> > The perimeter of a square drawn on the side is four times the length > of that side?
A square has four identical sides.
> > You'd be better perhaps to consider still areas: Areas of *any* > similar figures drawn similarly on the sides of a right triangle bear > the same Pythagorean relationship as do the squares; the sum of the > two smaller add to the larger. Also, it is useful to know that in > similar figures linear measures are in the same ratio as the square > roots of the areas. That can be useful in so many ways.
This is off topic, and adds nothing new.
I do not wish to guess who wrote this and more.
WHG, however, was completely in touch with what I am describing.
Perhaps I should give a few more extensions to the Pythagorean Perimeter theorem?
First, the "SQUARE TRIANGLE" is 3 4 5. That is because a square on side 3 matches the perimeter of the triangle.
Secondly, the "TWO-TO-ONE" triangle is 5 12 13 because the perimeter of a 10:5 rectangle matches the perimeter of the 5 12 13 triangle.
I shall call these "inversions" because it is a term in the mathematics of music.
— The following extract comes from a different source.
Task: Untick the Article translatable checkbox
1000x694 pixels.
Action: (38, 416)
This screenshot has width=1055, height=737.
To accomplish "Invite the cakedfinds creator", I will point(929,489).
An octave UP is 2:1, whilst an octave DOWN is 1:2. That is musical inversion - the ratio is stood on its head.
To invert 2:1, we use the ratio 1:2.
As before, the system is Diophantine, and uses no algebra because Pythagoras lived about 1300 years before al Kwarismi, who introduced algebra.
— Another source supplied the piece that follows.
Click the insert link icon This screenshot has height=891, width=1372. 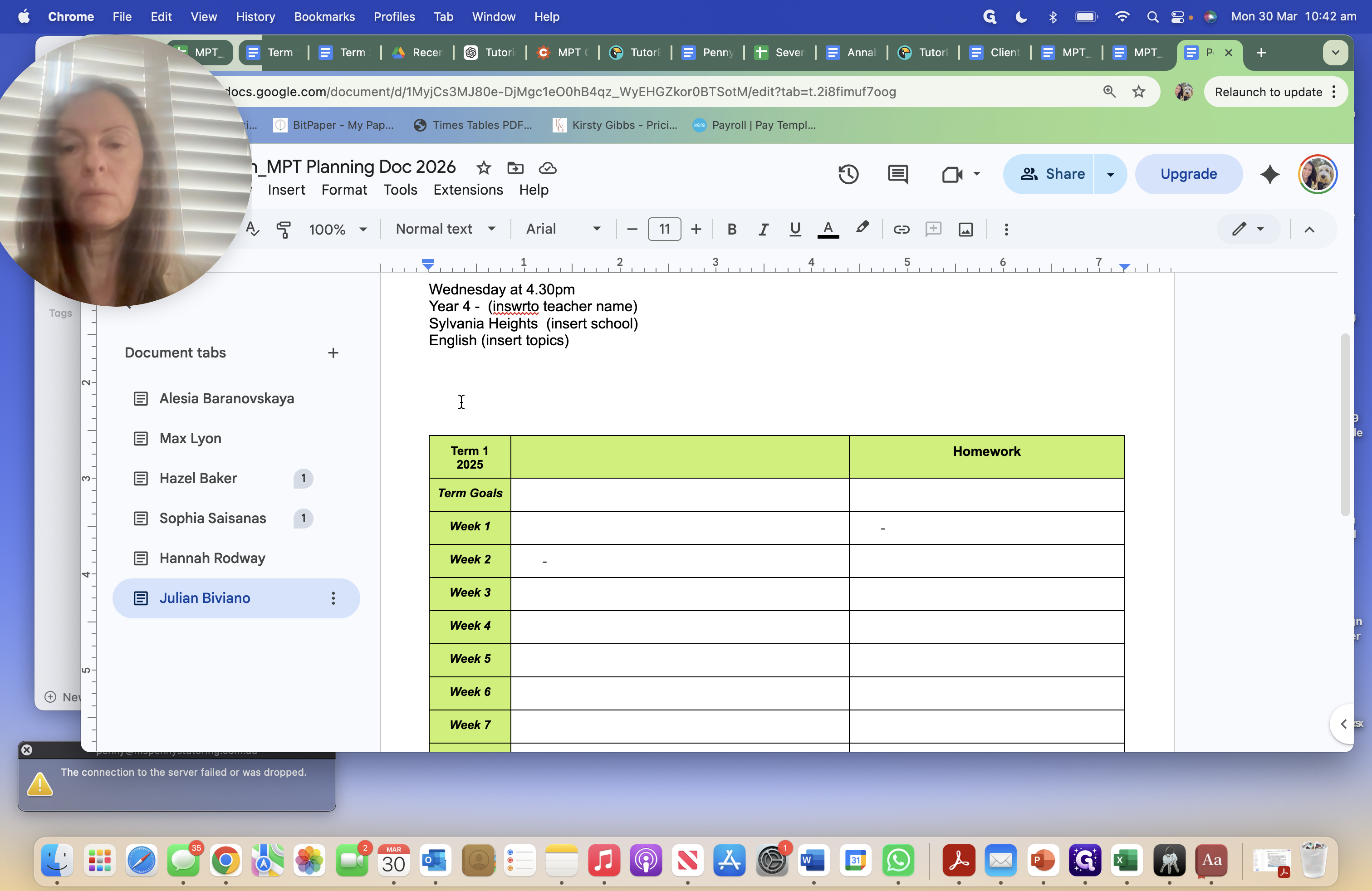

1. Take the ratio 1:2 2. Double it 2:2 3. Increment it 4:2 First side 4. Square it 16:4 5. Decrement it 12:4 6. Halve it 6:4 Second side 7. Increment it 10:4 Third side 8. Eliminate common denominator 4 3 5
So we have the 3 4 5 triangle reused as a 1:2 triangle (4 3 5).
The 1:2 rectangle on side 4 will have sides 2 and 4, giving a perimeter 12. That matches that of a square on side 3.
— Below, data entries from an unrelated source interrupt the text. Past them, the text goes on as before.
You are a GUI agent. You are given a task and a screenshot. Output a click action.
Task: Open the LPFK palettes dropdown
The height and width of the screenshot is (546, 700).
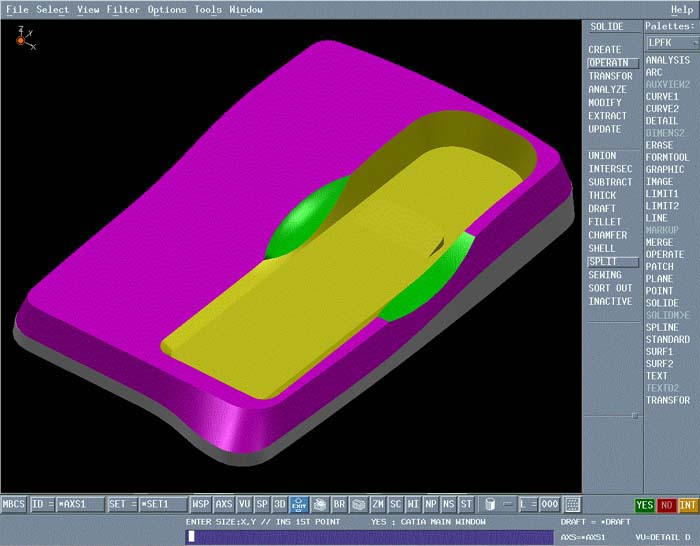[670, 43]
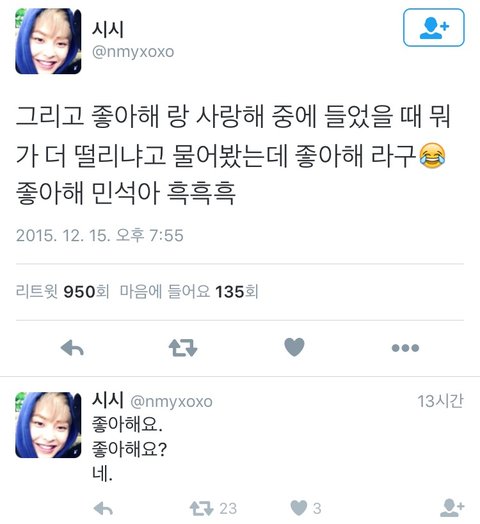480x524 pixels.
Task: Click the face-with-tears emoji in tweet
Action: [x=432, y=155]
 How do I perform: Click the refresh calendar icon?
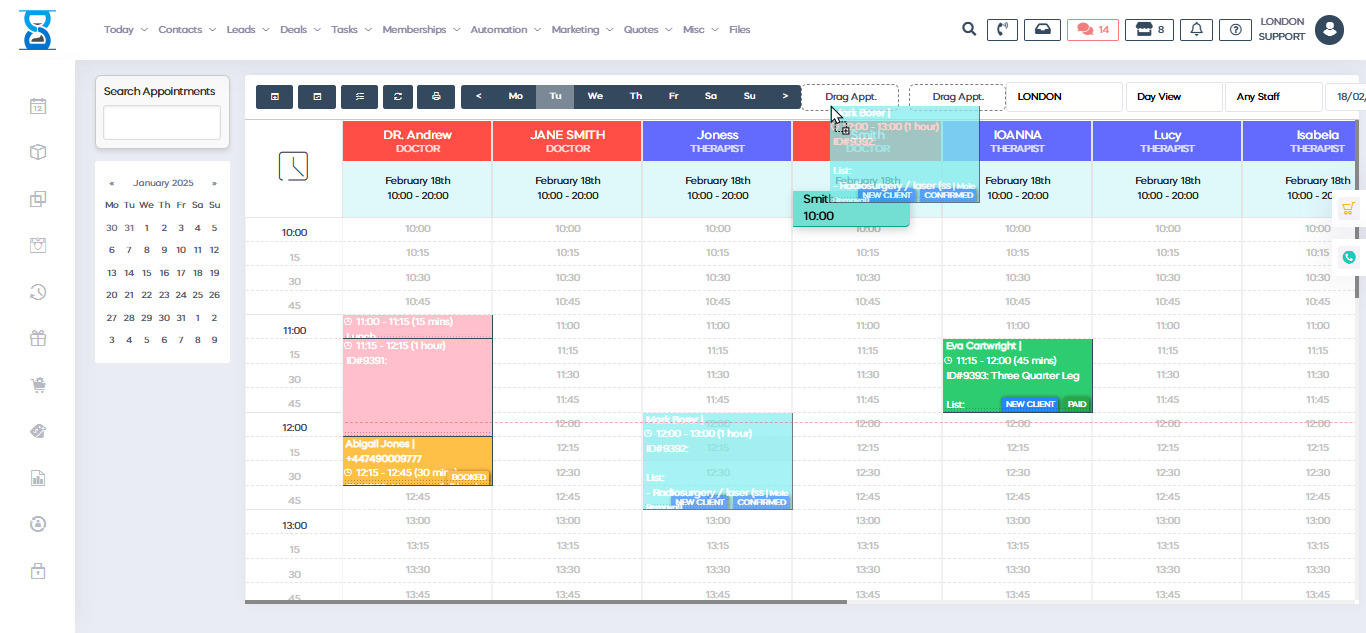pos(398,97)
We can see that two ratios will map to each Pythagorean triangle - but the ratios will not be the reciprocals of one another.
Here I propose to exchange the rectangles on the non-hypotenuse sides.
We have seen how the 3 4 5 triangle gives a 1:1 ratio whilst the 4 3 5 triangle gives a 1:2 ratio.
This theme - the exchanging of the rectangle from one side of the right-angle to the other, and so halving or doubling the ratio - repeats.
Here I propose that Pythagorean triangles may equally easily be catalogued by matching them to Diophantine rectangles on the hypotenuse.
Lengthy studies of these things would be boring. But I have to mention them to show that I have studied them.